In mir die Wände (17) : Die Stimme
Wenn du lange genug in der Enge lebst, beginnt die Architektur des Draussen den Ton deines Inneren zu bestimmen. Die Wände stehen dann nicht mehr nur um dich herum. Sie werden zu deinem Resonanzraum. Sie formen den Hall, in dem du sprichst. Sie werden zum Farbton deiner eigenen Stimme. Die rot-weisse Schranke im Wald, die Verachtung in Herr Gehringers Blicken, der Spott der Nazis im Park, das Staccato der Anhörung bei der Fremdenpolizei, das Kopfrechnen, die Albträume und die unstillbare Sehnsucht: All das war zu einem Teil meiner kindlichen Identität geworden.
Das Gebäude aus Ausschluss und Hierarchie steht nicht zufällig da. Seine Architektur ist darauf ausgelegt, gewisse Stimmen zu verstärken – und andere zu schlucken. Und doch ist dieser Bau porös. Es gibt Risse in der Dämmung. Verborgene Frequenzen. Musik, Bücher, Sprache – Räume, in denen der Schall nicht mehr von den Wänden verschluckt wird, sondern wo die Wände wie ein Leitmittel wirken.

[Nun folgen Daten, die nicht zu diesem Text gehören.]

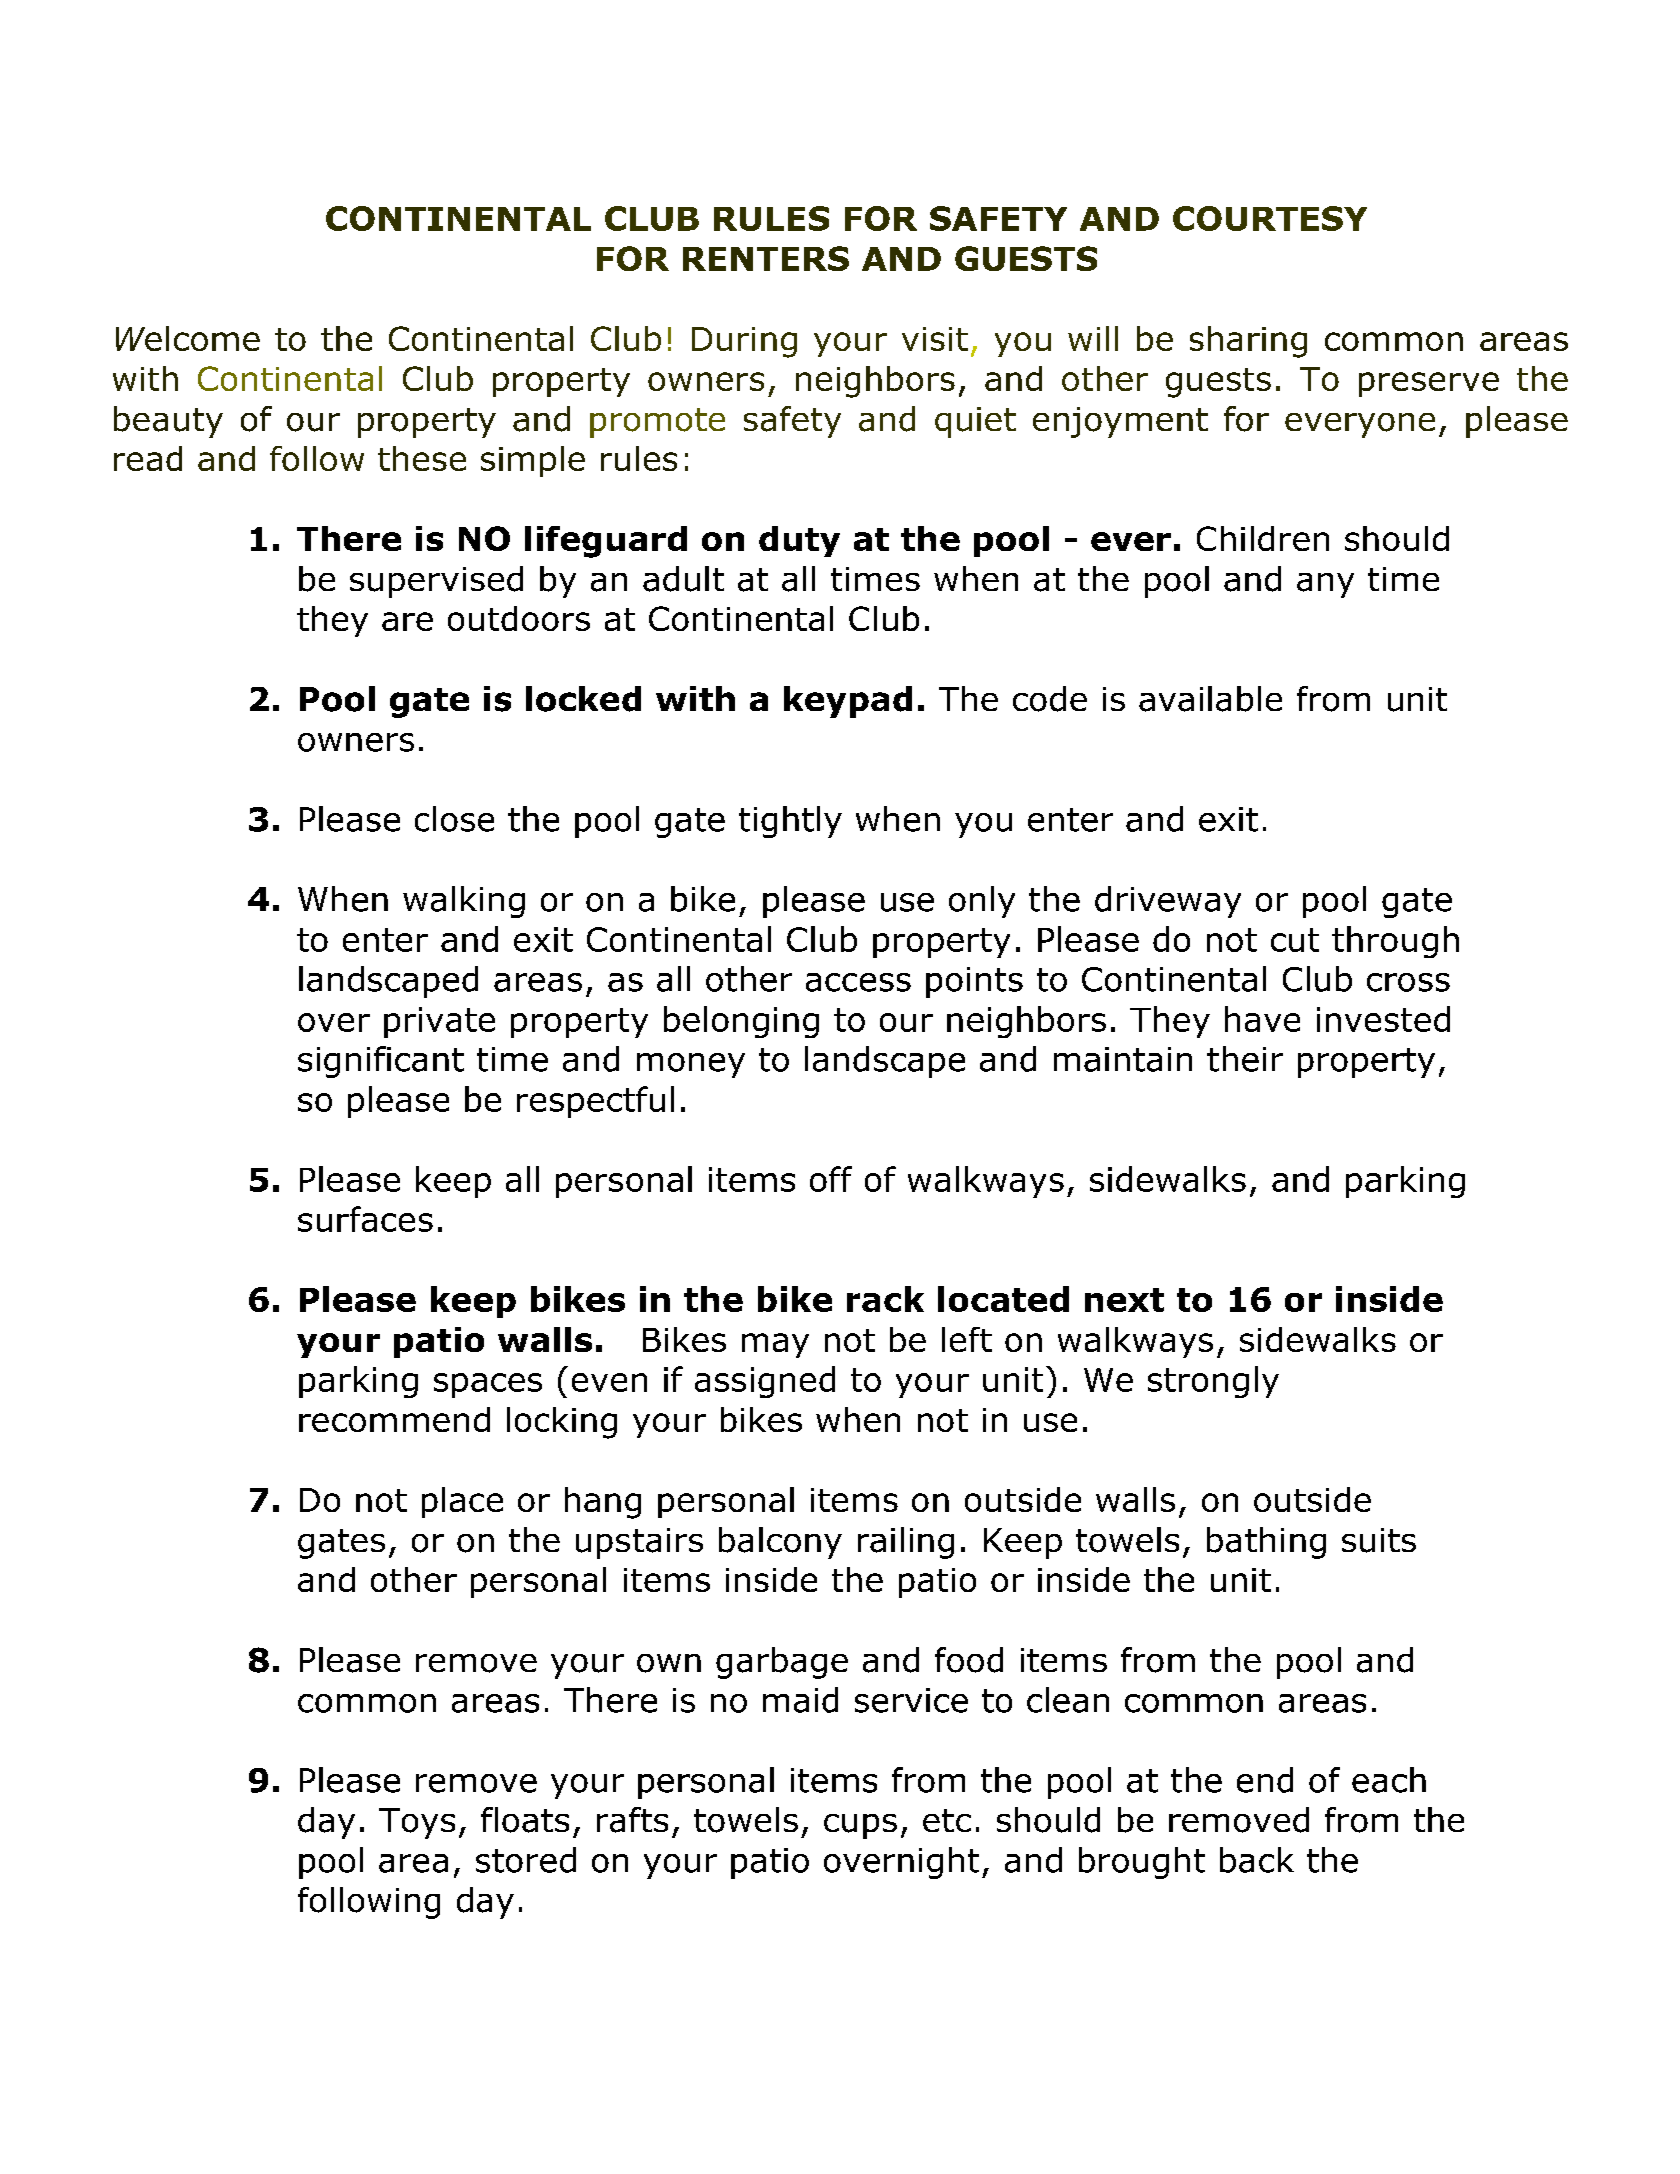 The image size is (1680, 2174). Describe the element at coordinates (436, 582) in the image. I see `supervised` at that location.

Wenn du beginnst, sie zu besingen, sie als Instrument zu nutzen, hörst du, dass auch deine Stimme nicht im Leeren verhallt. Viel eher beginnt sie zwischen den Wänden zu vibrieren, schiebt sich in die Ritzen, vermischt sich mit den Stimmen jener, die sich im selben Raum bewegten. Du musst nur nahe genug mit dem Kopf rangehen, und du hörst, wie aus den Wänden die Geschichten der anderen flüstern: Das geschieht nicht aus dem Nichts. Du bist nicht allein. All das kann verändert werden. Ich war kein Kind mehr, das nur lauschte. Ich wurde zum Teenager mit einem eigenen Kopf, einem eigenen Blick – und einer eigenen Stimme, die sich zu formen begonnen hatte. Und bald sollte ich auch begreifen: Es ist tatsächlich möglich, mit deiner Stimme das Aussen mitzuformen.

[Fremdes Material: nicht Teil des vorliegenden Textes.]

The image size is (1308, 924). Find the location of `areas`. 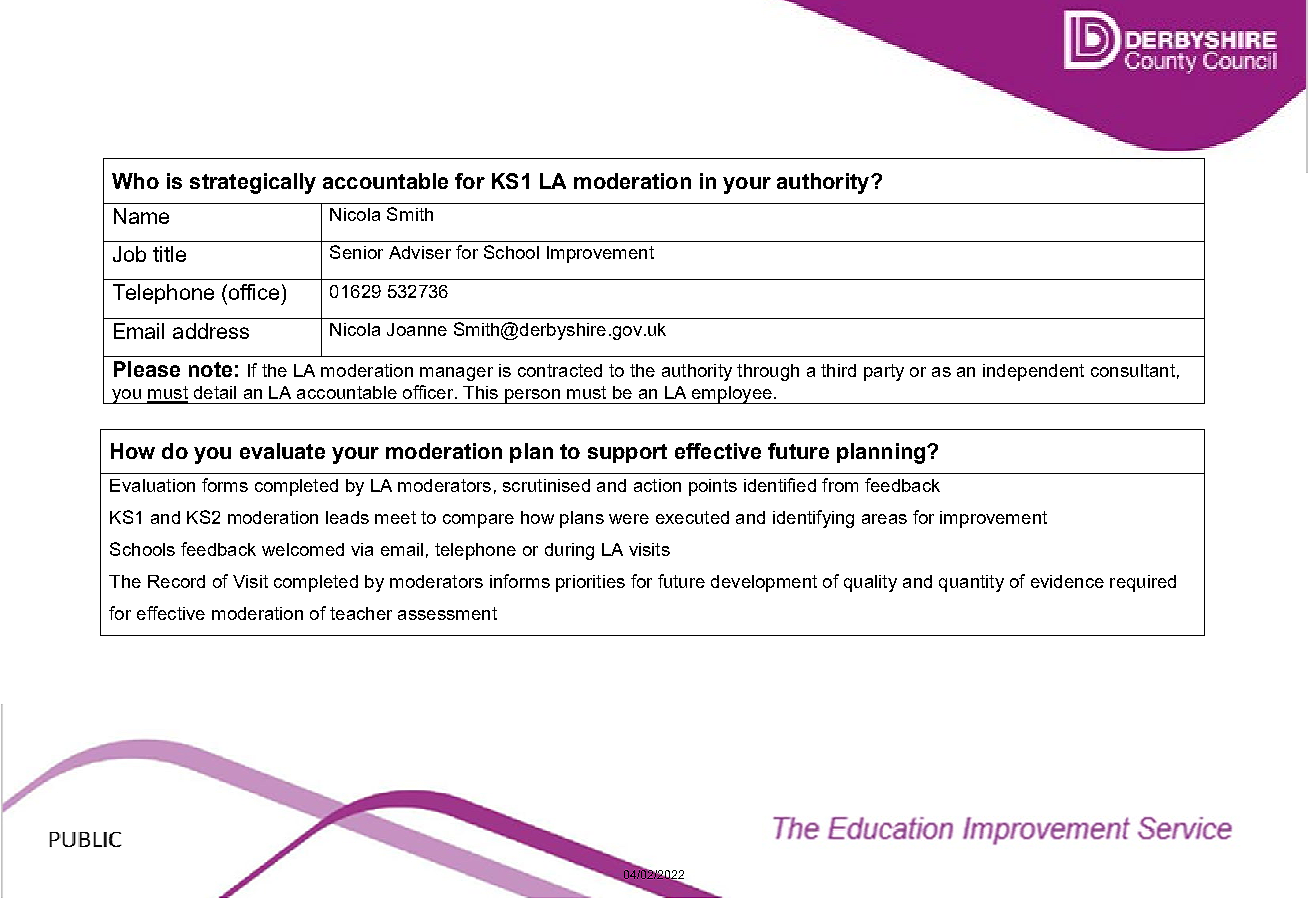

areas is located at coordinates (884, 519).
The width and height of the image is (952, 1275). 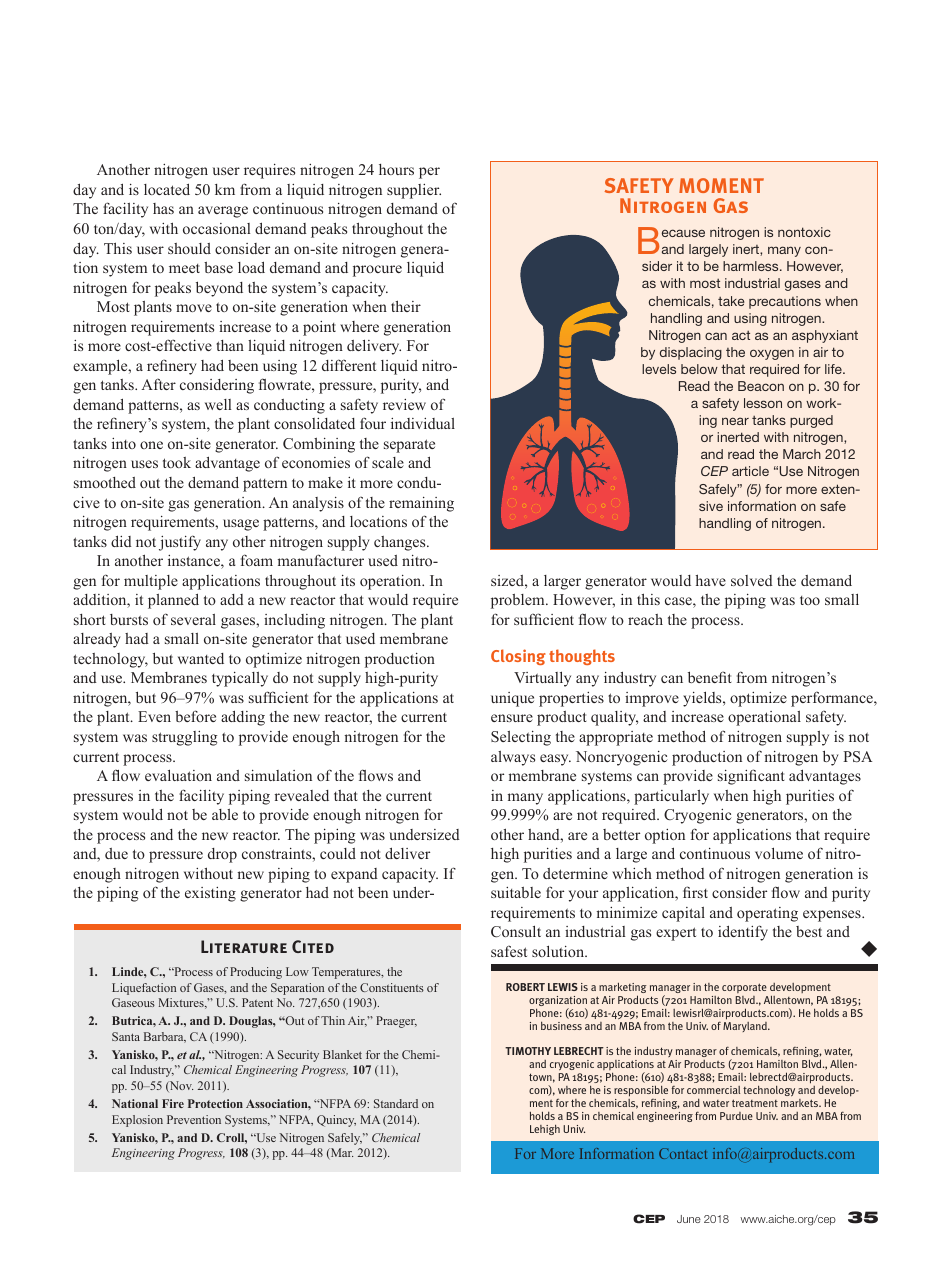 What do you see at coordinates (396, 1103) in the image?
I see `Standard` at bounding box center [396, 1103].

Was einmal zu sprechen begonnen hat, lässt sich nicht stummschalten.
Das ist der vorläufig letzte Teil der Serie «In mir die Wände» von Uğur Gültekin. In siebzehn Episoden blickte der WOZ-Redaktor zurück auf seine Kindheit und Jugend, die Flucht aus Kurdistan und das Grosswerden in der Schweiz.